Todo lo que vemos es una masculinidad en declive mostrándose más altiva que nunca y una masculinidad revolucionaria anunciando la derrota sin decoro, echando la culpa a las mujeres o tomando lo que queda del derrame feminista para su tajada. Sin embargo, la impotencia machista tiene una contracara: la potencia feminista. Si está, si resurge, si se reunifica, sí que es una salida.

La extrema derecha está en su mejor momento, el feminismo no. ¿Por qué? Porque la extrema derecha sabe que el feminismo es el único movimiento capaz de organizar la multilateralidad, la interseccionalidad y la masividad de la batalla. No es fácil resistir a los embates. Y, mucho menos, con la complicidad del machismo progresista, de izquierda o popular que prefiere medirse entre corbatas, volver a ocupar el reino del saber, dar lugar sólo a mujeres excepcionales en cargos excepcionales y gritar, envalentonarse y cuidarse entre compadres del aluvión feminista de denuncias, críticas y demandas por querer ocupar un lugar sin ser tocadas por quienes no quieren que las toquen ni ser subordinadas de quienes no tienen por qué mandarlas.

No es sólo culpa de los otros que odian y de los otros que prefieren volver a protagonizar el poder del contrapoder mundial. Es también por la pereza de la paciencia, el enojo con la más cercana por no poder enojarse con los más lejanos, el entierro de la sororidad y la vuelta de la competencia despiadada, la falta de horizontalidad de los liderazgos, la falta de respaldo a las líderes que ponen el cuerpo de parte de quienes las cuestionan sin pagar las consecuencias de la exposición, los cálculos y la conveniencia y la agresividad exportada de la odiocracia como sistema de confrontación aplicada a ver quién sufrió más, quién se merece llegar y quién se equivoca o piensa diferente como si fuera un obstáculo permanente aún cuando la realidad parecería invitar a levantar los puentes de las diferencias y allanar el camino de las coincidencias.

Si el feminismo se despierta de la distracción de la discusión bilateral, tiene la capacidad de resurgir la esperanza.

La propuesta de la Iniciativa Mesoamericana de Mujeres Defensoras de Derechos Humanos es hoy el faro para donde mirar y la raíz de donde nutrirse. La posibilidad de preservarse sin individualismo, de luchar sin destruirse, de sostenerse sin caerse, de diferenciarse sin enfrentarse, de renacer sin perder la vida, de llorar sin agotarse.

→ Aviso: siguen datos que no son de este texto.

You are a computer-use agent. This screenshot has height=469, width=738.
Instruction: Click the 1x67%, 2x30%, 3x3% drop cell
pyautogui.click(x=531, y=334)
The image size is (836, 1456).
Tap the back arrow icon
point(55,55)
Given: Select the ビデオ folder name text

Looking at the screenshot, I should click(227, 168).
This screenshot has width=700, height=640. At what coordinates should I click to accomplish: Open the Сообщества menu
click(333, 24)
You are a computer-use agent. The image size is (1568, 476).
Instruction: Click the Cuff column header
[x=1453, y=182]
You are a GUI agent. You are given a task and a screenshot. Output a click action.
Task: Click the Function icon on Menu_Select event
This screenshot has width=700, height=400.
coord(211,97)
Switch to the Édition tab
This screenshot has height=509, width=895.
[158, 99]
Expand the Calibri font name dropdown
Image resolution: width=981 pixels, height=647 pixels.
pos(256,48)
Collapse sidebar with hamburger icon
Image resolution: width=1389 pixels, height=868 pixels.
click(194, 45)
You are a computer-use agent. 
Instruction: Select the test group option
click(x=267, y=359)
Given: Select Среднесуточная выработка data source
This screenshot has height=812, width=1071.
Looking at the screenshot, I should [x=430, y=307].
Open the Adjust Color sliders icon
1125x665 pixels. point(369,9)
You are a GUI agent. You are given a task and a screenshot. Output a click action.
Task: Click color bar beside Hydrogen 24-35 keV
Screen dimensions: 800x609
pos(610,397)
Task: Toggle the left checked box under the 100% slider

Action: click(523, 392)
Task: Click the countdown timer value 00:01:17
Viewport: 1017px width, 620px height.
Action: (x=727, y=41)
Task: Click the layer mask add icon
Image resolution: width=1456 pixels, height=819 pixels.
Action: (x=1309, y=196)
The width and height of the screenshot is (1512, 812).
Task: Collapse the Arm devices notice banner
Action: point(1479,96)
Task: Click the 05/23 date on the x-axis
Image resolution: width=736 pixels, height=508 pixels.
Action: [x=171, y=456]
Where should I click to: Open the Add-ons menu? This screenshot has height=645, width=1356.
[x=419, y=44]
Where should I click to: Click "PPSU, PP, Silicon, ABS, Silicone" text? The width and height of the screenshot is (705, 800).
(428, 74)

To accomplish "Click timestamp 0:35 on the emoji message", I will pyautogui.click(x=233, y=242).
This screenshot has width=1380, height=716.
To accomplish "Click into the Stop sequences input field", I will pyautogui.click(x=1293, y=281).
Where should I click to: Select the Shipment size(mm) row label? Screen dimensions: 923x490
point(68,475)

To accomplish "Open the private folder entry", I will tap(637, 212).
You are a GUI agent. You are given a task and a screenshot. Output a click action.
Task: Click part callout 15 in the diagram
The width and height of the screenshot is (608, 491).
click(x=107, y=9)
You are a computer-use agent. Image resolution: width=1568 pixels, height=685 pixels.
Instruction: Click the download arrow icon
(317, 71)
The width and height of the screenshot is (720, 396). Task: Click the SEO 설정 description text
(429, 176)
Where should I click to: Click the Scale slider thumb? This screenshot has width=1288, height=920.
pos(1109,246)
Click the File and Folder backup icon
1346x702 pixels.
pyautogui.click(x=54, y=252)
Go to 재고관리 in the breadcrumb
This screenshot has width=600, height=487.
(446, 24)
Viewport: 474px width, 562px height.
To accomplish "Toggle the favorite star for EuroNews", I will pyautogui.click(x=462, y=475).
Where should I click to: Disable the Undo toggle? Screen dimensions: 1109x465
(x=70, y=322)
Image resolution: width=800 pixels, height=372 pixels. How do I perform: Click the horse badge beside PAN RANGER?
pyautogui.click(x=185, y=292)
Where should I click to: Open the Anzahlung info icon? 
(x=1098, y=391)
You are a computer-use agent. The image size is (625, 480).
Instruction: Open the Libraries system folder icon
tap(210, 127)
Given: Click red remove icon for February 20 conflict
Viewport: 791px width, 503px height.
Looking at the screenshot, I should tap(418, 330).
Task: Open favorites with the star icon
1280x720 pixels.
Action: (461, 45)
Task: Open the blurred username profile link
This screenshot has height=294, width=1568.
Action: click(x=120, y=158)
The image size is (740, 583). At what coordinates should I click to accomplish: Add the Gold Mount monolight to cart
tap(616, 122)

Si en el norte está la destrucción y en el sur global está la resistencia, en Centroamérica está la brújula para resistir sin romperse. La analista Ece Temelkuran cita la experiencia de Berta Cáceres, la luchadora hondureña feminista y ambientalista asesinada, y la de “tantas otras activistas asesinadas en Latinoamérica y demás partes del mundo”. Y resalta: “Esas mujeres saben que acaso sus opresores no tengan límites a la hora de exhibir un poder brutal, pero también saben que la fuerza es más duradera que el poder. Y la fuerza viene de dentro. Su objetivo no es sólo arrebatarle el poder a lo masculino-radical. Lo femenino debe reemplazar la dominación por el cuidado, la competencia por la cooperación y la explotación del planeta y de la humanidad por el sustento y el apoyo mutuos. En el siglo XXI, lo femenino puede reemplazar el poder por la fuerza”.

No se trata de quién la tiene más larga, sino de si podemos demostrar que el feminismo tiene larga vida y lo sabemos cuidar.